**Task item**
Each record is to be reproduced verbatim.

[Collected data entries]

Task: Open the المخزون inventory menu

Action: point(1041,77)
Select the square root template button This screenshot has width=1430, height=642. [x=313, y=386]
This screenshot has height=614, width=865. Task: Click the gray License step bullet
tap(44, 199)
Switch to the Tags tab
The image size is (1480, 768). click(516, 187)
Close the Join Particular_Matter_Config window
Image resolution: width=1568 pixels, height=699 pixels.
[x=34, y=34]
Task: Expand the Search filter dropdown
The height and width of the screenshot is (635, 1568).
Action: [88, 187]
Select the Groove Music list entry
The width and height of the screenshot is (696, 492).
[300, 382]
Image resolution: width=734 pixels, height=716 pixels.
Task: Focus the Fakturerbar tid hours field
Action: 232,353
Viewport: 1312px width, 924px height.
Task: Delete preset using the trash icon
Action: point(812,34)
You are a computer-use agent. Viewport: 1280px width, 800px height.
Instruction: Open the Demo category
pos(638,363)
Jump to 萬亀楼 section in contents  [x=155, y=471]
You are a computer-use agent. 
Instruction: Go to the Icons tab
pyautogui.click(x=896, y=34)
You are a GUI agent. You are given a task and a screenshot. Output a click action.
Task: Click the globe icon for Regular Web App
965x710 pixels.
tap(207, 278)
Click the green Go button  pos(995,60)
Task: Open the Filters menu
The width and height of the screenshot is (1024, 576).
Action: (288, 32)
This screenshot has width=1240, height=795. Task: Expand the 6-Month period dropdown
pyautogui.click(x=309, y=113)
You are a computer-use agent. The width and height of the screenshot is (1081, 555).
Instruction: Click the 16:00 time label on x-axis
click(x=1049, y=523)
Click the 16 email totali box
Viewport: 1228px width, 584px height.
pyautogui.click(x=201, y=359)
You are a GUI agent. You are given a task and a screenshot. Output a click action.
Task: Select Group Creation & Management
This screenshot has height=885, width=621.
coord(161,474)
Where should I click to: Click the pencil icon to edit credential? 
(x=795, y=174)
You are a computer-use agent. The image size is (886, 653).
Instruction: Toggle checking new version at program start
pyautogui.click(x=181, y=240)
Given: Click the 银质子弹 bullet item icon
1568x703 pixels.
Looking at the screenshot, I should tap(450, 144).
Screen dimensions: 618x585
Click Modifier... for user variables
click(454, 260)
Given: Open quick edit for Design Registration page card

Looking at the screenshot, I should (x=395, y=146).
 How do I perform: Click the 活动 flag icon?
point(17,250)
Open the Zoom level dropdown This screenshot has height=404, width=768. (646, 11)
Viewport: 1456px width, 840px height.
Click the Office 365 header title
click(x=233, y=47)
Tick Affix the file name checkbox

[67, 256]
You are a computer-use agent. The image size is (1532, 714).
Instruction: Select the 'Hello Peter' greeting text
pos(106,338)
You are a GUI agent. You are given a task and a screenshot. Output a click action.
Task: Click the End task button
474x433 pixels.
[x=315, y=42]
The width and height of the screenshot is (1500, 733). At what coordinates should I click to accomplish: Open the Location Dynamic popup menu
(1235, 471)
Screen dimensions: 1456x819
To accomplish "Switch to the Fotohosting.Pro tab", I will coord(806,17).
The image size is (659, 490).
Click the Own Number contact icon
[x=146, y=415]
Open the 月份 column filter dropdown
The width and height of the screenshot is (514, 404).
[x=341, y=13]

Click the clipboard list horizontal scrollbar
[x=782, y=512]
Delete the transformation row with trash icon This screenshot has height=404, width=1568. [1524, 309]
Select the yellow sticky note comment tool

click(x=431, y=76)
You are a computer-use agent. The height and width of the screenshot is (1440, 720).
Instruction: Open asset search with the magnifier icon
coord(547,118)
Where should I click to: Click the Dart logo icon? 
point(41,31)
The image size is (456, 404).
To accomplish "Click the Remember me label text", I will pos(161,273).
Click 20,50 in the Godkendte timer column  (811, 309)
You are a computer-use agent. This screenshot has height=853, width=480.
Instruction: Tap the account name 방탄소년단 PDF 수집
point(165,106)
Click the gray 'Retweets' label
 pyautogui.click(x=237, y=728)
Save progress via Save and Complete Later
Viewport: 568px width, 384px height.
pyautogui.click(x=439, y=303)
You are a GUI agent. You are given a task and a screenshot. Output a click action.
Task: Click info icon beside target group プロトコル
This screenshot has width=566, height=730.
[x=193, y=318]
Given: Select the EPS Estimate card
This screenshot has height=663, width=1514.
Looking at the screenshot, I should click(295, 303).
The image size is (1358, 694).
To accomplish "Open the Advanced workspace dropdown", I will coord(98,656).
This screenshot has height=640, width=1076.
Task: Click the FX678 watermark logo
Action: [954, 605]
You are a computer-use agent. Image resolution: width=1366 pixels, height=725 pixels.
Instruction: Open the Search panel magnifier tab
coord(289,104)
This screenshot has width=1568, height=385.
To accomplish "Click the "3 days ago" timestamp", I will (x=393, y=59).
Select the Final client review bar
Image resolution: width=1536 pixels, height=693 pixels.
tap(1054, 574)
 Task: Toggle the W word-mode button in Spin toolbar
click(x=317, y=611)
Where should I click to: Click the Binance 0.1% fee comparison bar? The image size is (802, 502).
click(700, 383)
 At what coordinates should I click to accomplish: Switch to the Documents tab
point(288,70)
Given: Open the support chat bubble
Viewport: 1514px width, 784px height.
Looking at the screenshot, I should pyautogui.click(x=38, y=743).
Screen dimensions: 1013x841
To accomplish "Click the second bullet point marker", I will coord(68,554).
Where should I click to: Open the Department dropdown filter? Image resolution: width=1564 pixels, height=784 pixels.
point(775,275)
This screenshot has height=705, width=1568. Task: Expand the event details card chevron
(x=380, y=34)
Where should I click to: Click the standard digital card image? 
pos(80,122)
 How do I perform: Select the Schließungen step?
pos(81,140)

**Result of the exercise**
Task: Open the المخزون inventory menu

Action: point(1041,77)
Select the square root template button This screenshot has width=1430, height=642. [x=313, y=386]
This screenshot has height=614, width=865. Task: Click the gray License step bullet
tap(44, 199)
Switch to the Tags tab
The image size is (1480, 768). click(516, 187)
Close the Join Particular_Matter_Config window
Image resolution: width=1568 pixels, height=699 pixels.
[x=34, y=34]
Task: Expand the Search filter dropdown
The height and width of the screenshot is (635, 1568).
Action: [88, 187]
Select the Groove Music list entry
The width and height of the screenshot is (696, 492).
[300, 382]
Image resolution: width=734 pixels, height=716 pixels.
Task: Focus the Fakturerbar tid hours field
Action: 232,353
Viewport: 1312px width, 924px height.
Task: Delete preset using the trash icon
Action: point(812,34)
You are a computer-use agent. Viewport: 1280px width, 800px height.
Instruction: Open the Demo category
pos(638,363)
Jump to 萬亀楼 section in contents  [x=155, y=471]
You are a computer-use agent. 
Instruction: Go to the Icons tab
pyautogui.click(x=896, y=34)
You are a GUI agent. You are given a task and a screenshot. Output a click action.
Task: Click the globe icon for Regular Web App
965x710 pixels.
tap(207, 278)
Click the green Go button  pos(995,60)
Task: Open the Filters menu
The width and height of the screenshot is (1024, 576).
Action: (288, 32)
This screenshot has width=1240, height=795. Task: Expand the 6-Month period dropdown
pyautogui.click(x=309, y=113)
You are a computer-use agent. The width and height of the screenshot is (1081, 555).
Instruction: Click the 16:00 time label on x-axis
click(x=1049, y=523)
Click the 16 email totali box
Viewport: 1228px width, 584px height.
pyautogui.click(x=201, y=359)
You are a GUI agent. You are given a task and a screenshot. Output a click action.
Task: Select Group Creation & Management
This screenshot has height=885, width=621.
coord(161,474)
Where should I click to: Click the pencil icon to edit credential? 
(x=795, y=174)
You are a computer-use agent. The image size is (886, 653).
Instruction: Toggle checking new version at program start
pyautogui.click(x=181, y=240)
Given: Click the 银质子弹 bullet item icon
1568x703 pixels.
Looking at the screenshot, I should tap(450, 144).
Screen dimensions: 618x585
Click Modifier... for user variables
click(454, 260)
Given: Open quick edit for Design Registration page card

Looking at the screenshot, I should (x=395, y=146).
 How do I perform: Click the 活动 flag icon?
point(17,250)
Open the Zoom level dropdown This screenshot has height=404, width=768. (646, 11)
Viewport: 1456px width, 840px height.
Click the Office 365 header title
click(x=233, y=47)
Tick Affix the file name checkbox

[67, 256]
You are a computer-use agent. The image size is (1532, 714).
Instruction: Select the 'Hello Peter' greeting text
pos(106,338)
You are a GUI agent. You are given a task and a screenshot. Output a click action.
Task: Click the End task button
474x433 pixels.
[x=315, y=42]
The width and height of the screenshot is (1500, 733). At what coordinates should I click to accomplish: Open the Location Dynamic popup menu
(1235, 471)
Screen dimensions: 1456x819
To accomplish "Switch to the Fotohosting.Pro tab", I will coord(806,17).
The image size is (659, 490).
Click the Own Number contact icon
[x=146, y=415]
Open the 月份 column filter dropdown
The width and height of the screenshot is (514, 404).
[x=341, y=13]

Click the clipboard list horizontal scrollbar
[x=782, y=512]
Delete the transformation row with trash icon This screenshot has height=404, width=1568. [1524, 309]
Select the yellow sticky note comment tool

click(x=431, y=76)
You are a computer-use agent. The height and width of the screenshot is (1440, 720).
Instruction: Open asset search with the magnifier icon
coord(547,118)
Where should I click to: Click the Dart logo icon? 
point(41,31)
The image size is (456, 404).
To accomplish "Click the Remember me label text", I will pos(161,273).
Click 20,50 in the Godkendte timer column  (811, 309)
You are a computer-use agent. This screenshot has height=853, width=480.
Instruction: Tap the account name 방탄소년단 PDF 수집
point(165,106)
Click the gray 'Retweets' label
 pyautogui.click(x=237, y=728)
Save progress via Save and Complete Later
Viewport: 568px width, 384px height.
pyautogui.click(x=439, y=303)
You are a GUI agent. You are given a task and a screenshot. Output a click action.
Task: Click info icon beside target group プロトコル
This screenshot has width=566, height=730.
[x=193, y=318]
Given: Select the EPS Estimate card
This screenshot has height=663, width=1514.
Looking at the screenshot, I should click(295, 303).
The image size is (1358, 694).
To accomplish "Open the Advanced workspace dropdown", I will coord(98,656).
This screenshot has height=640, width=1076.
Task: Click the FX678 watermark logo
Action: [954, 605]
You are a computer-use agent. Image resolution: width=1366 pixels, height=725 pixels.
Instruction: Open the Search panel magnifier tab
coord(289,104)
This screenshot has width=1568, height=385.
To accomplish "Click the "3 days ago" timestamp", I will (x=393, y=59).
Select the Final client review bar
Image resolution: width=1536 pixels, height=693 pixels.
tap(1054, 574)
 Task: Toggle the W word-mode button in Spin toolbar
click(x=317, y=611)
Where should I click to: Click the Binance 0.1% fee comparison bar? The image size is (802, 502).
click(700, 383)
 At what coordinates should I click to accomplish: Switch to the Documents tab
point(288,70)
Given: Open the support chat bubble
Viewport: 1514px width, 784px height.
Looking at the screenshot, I should pyautogui.click(x=38, y=743).
Screen dimensions: 1013x841
To accomplish "Click the second bullet point marker", I will coord(68,554).
Where should I click to: Open the Department dropdown filter? Image resolution: width=1564 pixels, height=784 pixels.
point(775,275)
This screenshot has height=705, width=1568. Task: Expand the event details card chevron
(x=380, y=34)
Where should I click to: Click the standard digital card image? 
pos(80,122)
 How do I perform: Select the Schließungen step?
pos(81,140)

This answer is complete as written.